Data in this exercise START

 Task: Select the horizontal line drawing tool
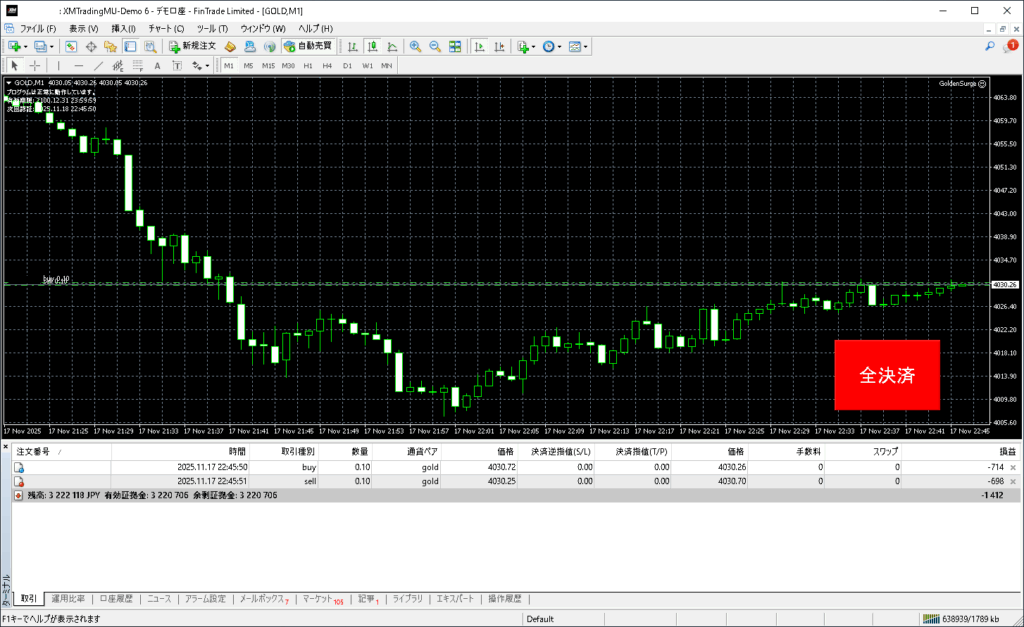[78, 66]
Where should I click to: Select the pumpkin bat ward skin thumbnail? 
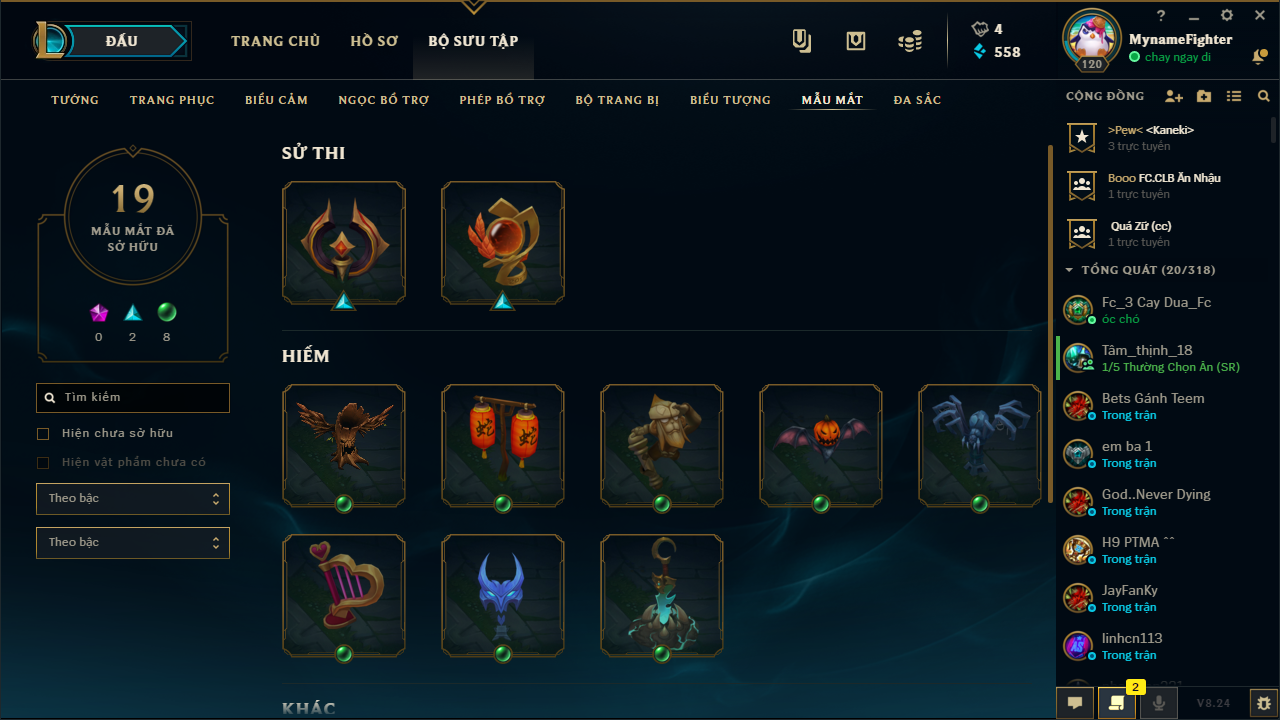pos(821,445)
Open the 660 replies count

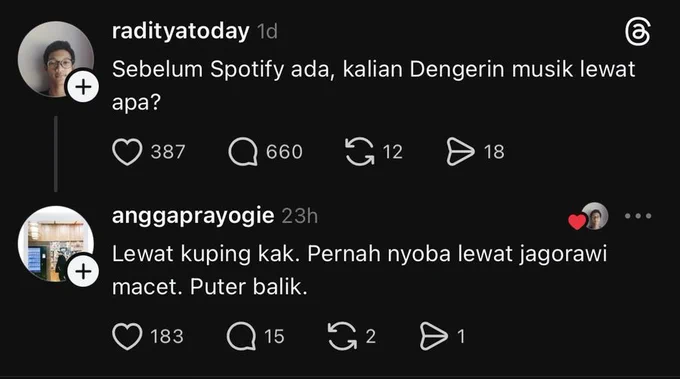pos(284,152)
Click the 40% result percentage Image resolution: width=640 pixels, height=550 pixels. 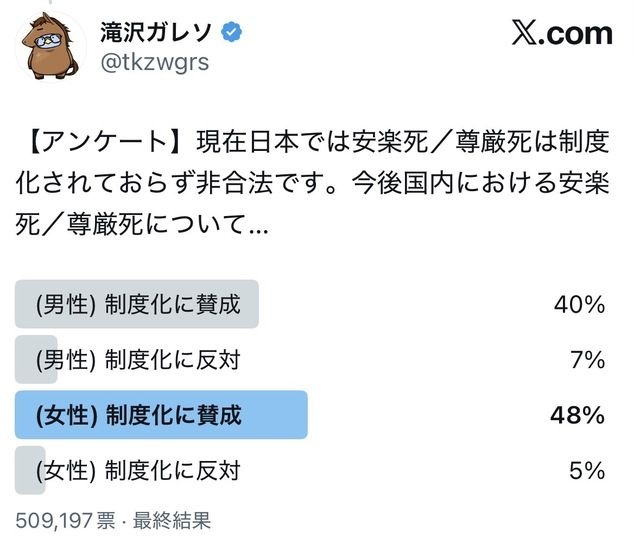tap(579, 304)
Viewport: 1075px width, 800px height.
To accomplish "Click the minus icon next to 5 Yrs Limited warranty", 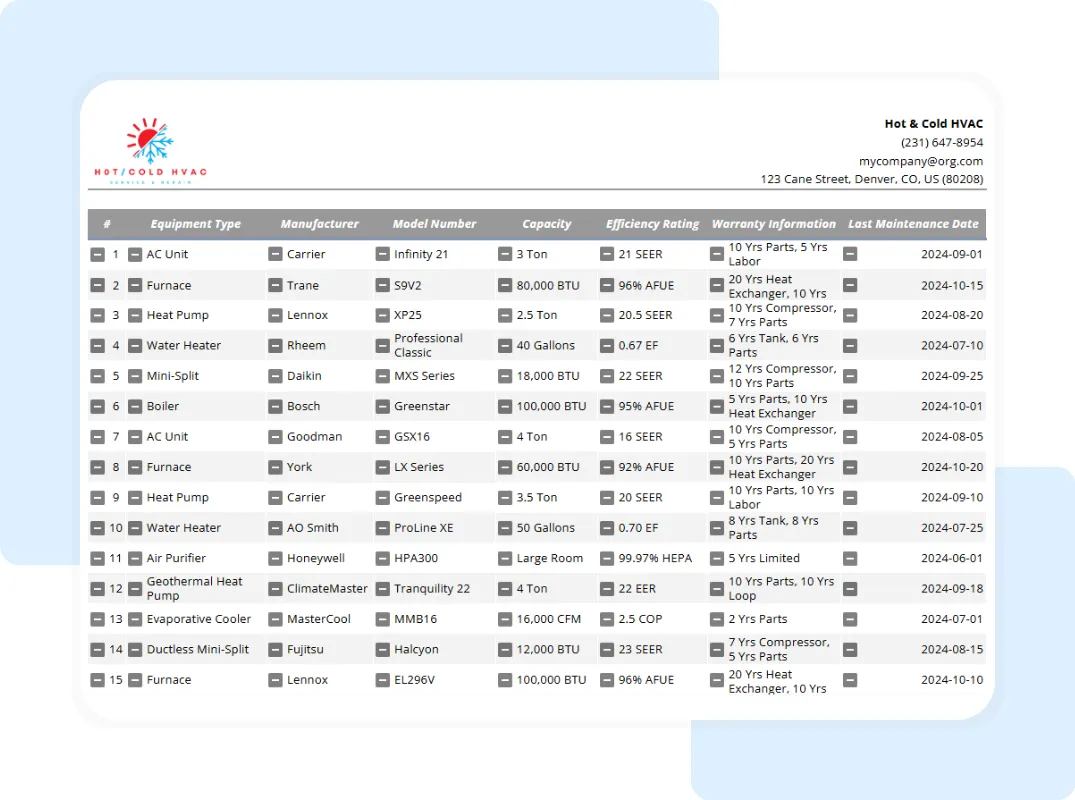I will (717, 558).
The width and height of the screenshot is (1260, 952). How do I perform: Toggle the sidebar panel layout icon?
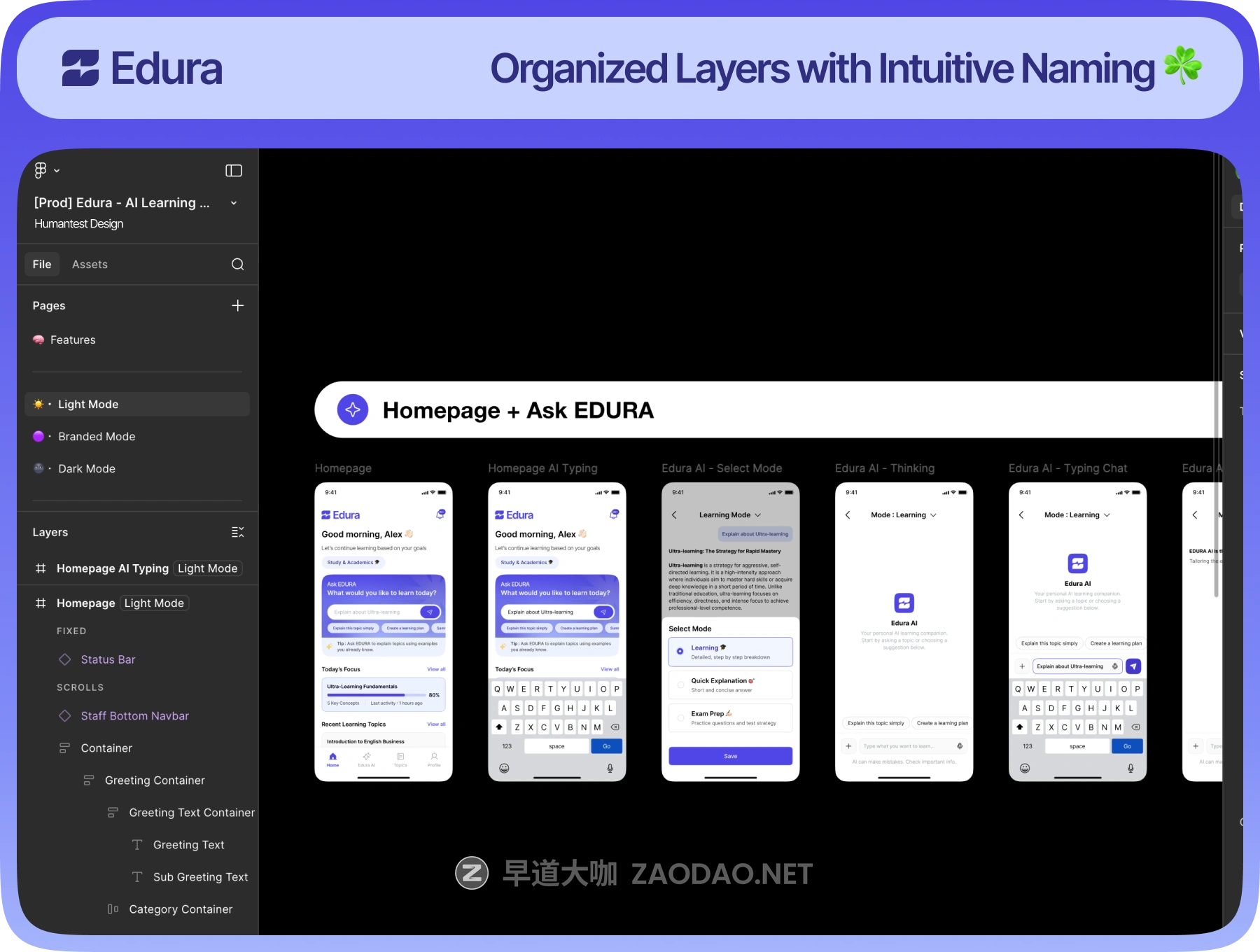pyautogui.click(x=234, y=171)
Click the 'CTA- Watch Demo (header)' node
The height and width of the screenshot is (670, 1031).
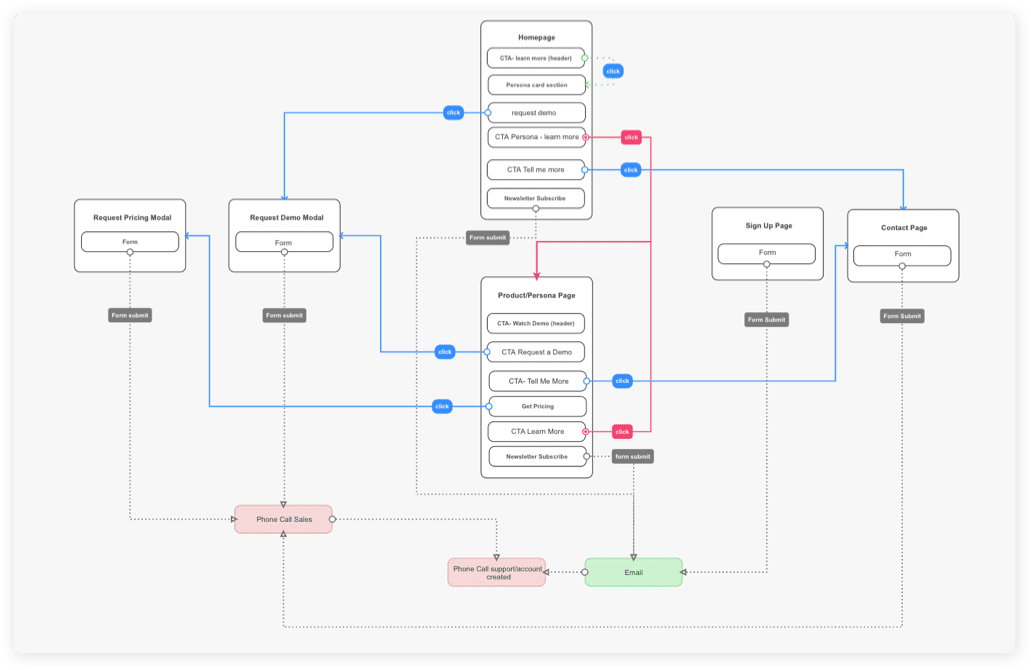(535, 324)
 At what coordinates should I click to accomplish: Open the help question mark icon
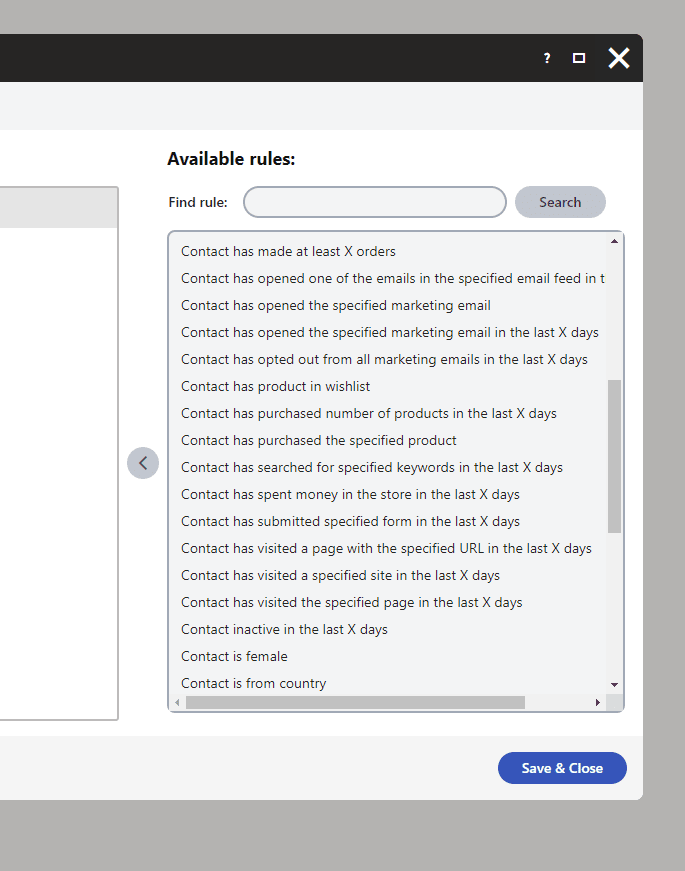pos(547,58)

Data in this exercise END

Copy nothing but the lines from the line that contains "Click the 'CTA- Watch Demo (header)' node" through the end of the listing, exactly, and keep pictures out of it.

» **Task result**:
Click the 'CTA- Watch Demo (header)' node
The height and width of the screenshot is (670, 1031).
(535, 324)
 At what coordinates should I click to accomplish: Open the help question mark icon
pos(547,58)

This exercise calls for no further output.